Heraklion Travel Guide
Heraklion is one of Crete’s top resort areas. It is also home of its most culturally rich centres. While most know the place for its hedonistic delights, you can explore world-class ruins and museums here, too.
From the Minoan city of Knossos to countless churches, Heraklion has it all.
Come check out our Heraklion travel guide as we cover the best things to do on Heraklion, Greece.
Many people come to Heraklion to soak up rays on the beach. However, this city is also rich in history and culture. When you aren’t working on your tan, take an entire day to explore the ruins of Knossos. This ancient city was once the centre of the Minoan civilization. More than 3,000 years ago, though, a series of cataclysmic natural disasters brought their time to an end.
According to carbon dating, though, humans settled here as far back as 9,000 years ago. It wasn’t until 2,000 BC (4,000 years ago) that the area blossomed into a Bronze Age civilization. Despite being worn after more than 3,000 years of abandonment, the ruins of Knossos have held up well.
Throughout, you’ll see more than just foundations. Pillars, excavated pottery, and even some wall paintings are visible as you walk through the ruins.
While some uncovered artifacts are on display in Knossos, archaeologists moved most items indoors. The Heraklion Archaeological Museum is the place where you’ll find most of these treasures. Nowhere in the world will you see as much Minoan art and artifacts as you will here.
Here, displays preserve frescoes, bronze statues, jewellery, and other items from this civilization. However, you’ll also get to see artifacts from the Neolithic period, as well as items from Roman times. This facility is a joy to visit, as curators have arranged it in chronological order. It is also well air-conditioned, making it a great escape from humid summer days.

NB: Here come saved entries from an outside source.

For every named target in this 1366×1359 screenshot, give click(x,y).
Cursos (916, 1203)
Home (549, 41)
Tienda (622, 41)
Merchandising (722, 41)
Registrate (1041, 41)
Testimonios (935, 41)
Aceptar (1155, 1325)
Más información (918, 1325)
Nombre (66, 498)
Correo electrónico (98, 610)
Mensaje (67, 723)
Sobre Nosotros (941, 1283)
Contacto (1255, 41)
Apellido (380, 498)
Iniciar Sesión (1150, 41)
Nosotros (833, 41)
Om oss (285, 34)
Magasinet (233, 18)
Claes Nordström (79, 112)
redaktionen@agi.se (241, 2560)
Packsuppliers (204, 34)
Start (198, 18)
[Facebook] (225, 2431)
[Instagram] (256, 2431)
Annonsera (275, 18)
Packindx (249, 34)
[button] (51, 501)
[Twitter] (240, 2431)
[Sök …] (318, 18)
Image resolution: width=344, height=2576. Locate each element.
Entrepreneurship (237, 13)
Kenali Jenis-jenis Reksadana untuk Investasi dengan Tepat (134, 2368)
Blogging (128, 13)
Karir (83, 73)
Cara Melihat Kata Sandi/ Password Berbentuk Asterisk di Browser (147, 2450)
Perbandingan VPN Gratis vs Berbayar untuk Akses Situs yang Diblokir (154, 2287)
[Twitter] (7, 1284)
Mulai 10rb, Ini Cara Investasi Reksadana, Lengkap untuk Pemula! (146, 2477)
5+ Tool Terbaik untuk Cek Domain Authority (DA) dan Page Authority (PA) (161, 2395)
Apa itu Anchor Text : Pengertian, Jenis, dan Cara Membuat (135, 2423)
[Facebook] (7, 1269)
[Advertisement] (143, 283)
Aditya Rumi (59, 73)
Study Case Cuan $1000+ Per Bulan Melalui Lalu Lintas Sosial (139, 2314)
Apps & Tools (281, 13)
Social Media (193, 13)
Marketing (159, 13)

Next, check out Castello del Molo, which is an impressive fortification in Heraklion. Historians put its age between the 9th and 10th centuries, a time when Arabs controlled Crete. After inheriting it from the Byzantines, the Venetians expanded its defences. The castle’s final occupants were the Ottoman Turks, who captured this fort in the 17th century.
Today, authorities have kept the castle in top shape. From the ramparts, you’ll have commanding views over the harbour and the city. Within, pieces of Greek pottery and cannonballs give this place added character. At only 2 Euro per entry ticket, the admission fee for this attraction is well worth the cost.
Finally, learn about the geology and geography of the Heraklion area at The Natural History Museum of Crete. While it covers all the bases, this institution is known locally for two exhibits: Its dinosaur and earthquake gallery.
In the former, you’ll find animated mock-ups of the prehistoric lizards that used to roam this isle. In the latter, a simulator allows you to experience the surreal horror of an earthquake. If you are travelling as a family and the weather is bad, this place is a holiday saver.
Still, haven’t gotten your fill of history? If you have extra time to kill in Heraklion, drop by the Historical Museum of Crete. This beautiful neoclassical building contains art and historical artifacts stretching from the 4th century AD to WWII.
In general, you’ll find a ton of coins, jewellery, ceramics, sculptures, and manuscripts. But, its best-known gallery contains a pair of paintings by El Greco. Both are paintings depicting religious themes, a topic he delved into throughout much of his career.
Next, pay a visit to the Church of Agios Titos. This Christian landmark dates to the 9th century AD, after the Byzantines took back Crete from the Caliphate. When control passed to the Venetians, it became Roman Catholic, and then it was a mosque under the Ottomans.
In 1925, it assumed its present form – a Greek Orthodox church. Within, you’ll find a holy relic, which is the skull of St. Titus. Initially in the church before the Ottomans took over, it was smuggled to Venice, where it was kept safe.
The Cathedral of St. Minas is yet another church you should visit while in Heraklion. Its creators named it after St. Minas, a martyr who once served in the Roman Legion. When the Emperor suddenly made Christians enemies of the Republic, he refused to capture and kill his brethren.
After living as a mountain hermit for decades, God called him to be a martyr. He openly proclaimed his faith, which earned him days of torture before the Romans executed him. The faithful believe St. Minas protected his church during WWII. A bomb fell in the church but failed to detonate. That (disarmed) munition is still on display to this day.